“Esto es un mamarracho”, dice un amigo airado. Su expresión es de hastío y esconde un gesto que más bien me parece de derrota, cuando no de impotencia. Y cuando vuelvo a casa, después de la tensa conversación que la parroquia desató esta tarde en el tabanco, no paro de dar vueltas a la expresión. El diccionario de la RAE me devuelve el sentido de la palabra. Tiene dos accesiones para nuestros ilustres académicos. La primera define la palabra en estos términos: “Figura defectuosa y ridícula, o adorno mal hecho o mal pintado. Llámase también así a otras cosas imperfectas, ridículas y extravagantes”. La segunda define al mamarracho como “hombre informal, no merecedor de respeto”. Por el contexto de la conversación, hace apenas un momento presenciada y que no tenía el valor científico de una encuesta por la escasez de la muestra, pero que, sin lugar a dudas expresaba el sentimiento que embargaba a mi amigo y a los contertulios presentes que alguna que otra tarde se refugian en un bar con aire acondicionado para poder expresar lo que piensan sin cortapisas y a pesar de que la audiencia que le presta atención es exigua, es decir, uno, que soy yo, pues bien por el contexto y por su desarrollo entiendo que empleaban el término en sus dos accesiones. Unas veces cargaban las tintas sobre la primera y, con frecuencia, usaban la segunda.

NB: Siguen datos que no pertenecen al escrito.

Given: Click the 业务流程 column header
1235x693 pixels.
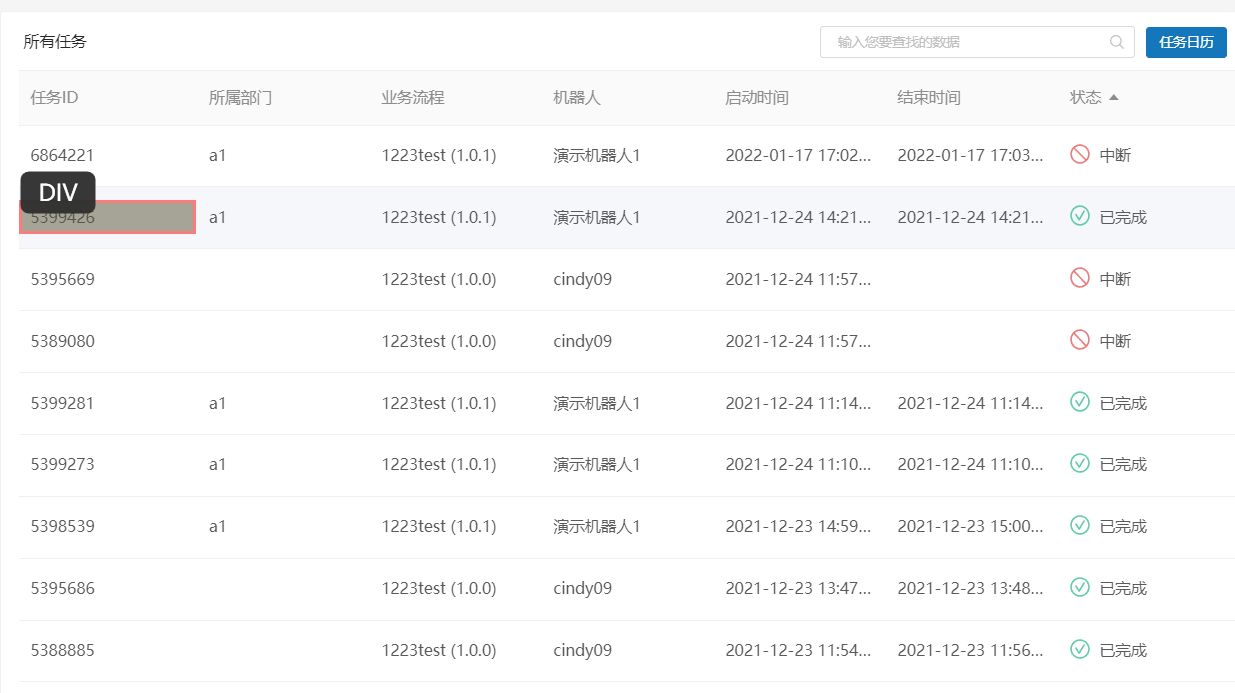Looking at the screenshot, I should point(412,98).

Esto es un mamarracho y deduzco que lo es porque éstos son unos mamarrachos. Por ahí transitaba el intercambio verbal que desahogaba el desánimo ante un panorama que ya no convencía a estos amigos y del que estaban harto. Y es que, no salimos de Guatemala cuando ya entramos en guatepeor. ¿A ver quién da más? Y así rompemos los límites de la paciencia, del aguante y de la hartura de todo lo que pasea impúdicamente por los foros políticos. Y es que la gente está hasta la punta del pelo y piden seriedad y sentido común hallando por respuesta una frivolidad que espanta al más pintado. Y el vaso de la paciencia se va colmando y el clamor eleva la discusión a tonos que no me gustan pero que son irremediables. “Éstos son unos mamarrachos”, repiten; “esto es una mamarrachada”, aseveran. Y entre pitos y flautas se nos acaba la tarde con una sensación de desasosiego que a mí me espanta, me preocupa y me deja un amargo sabor de boca que ni el fresco amontillado, que a sorbos cortos me llevo hasta mis labios, logra desterrar. Así está el panorama, aunque me pese a mí, aunque a muchos les pese. Y es que el espectáculo que algunos están dando no pueden producir zanahorias donde se siembran de continuo patatas y más patatas. Y la esperanza de que venga alguien a sembrar cordura, honestidad y buen hacer en este batiburrillo de impertinencias es la única salida que me queda.
Y hay que tener muchos reaños y una dosis de esperanza como la que muchos albergamos para admitir que algunos mamarrachos nos vayan a sacar de estos charcos que nos llenan de barro los zapatos. Rectificar es de sabios, lo mejor ya nos lo merecemos, y si mientras, los mamarrachos se adecentan, mejor que mejor. Falta hace.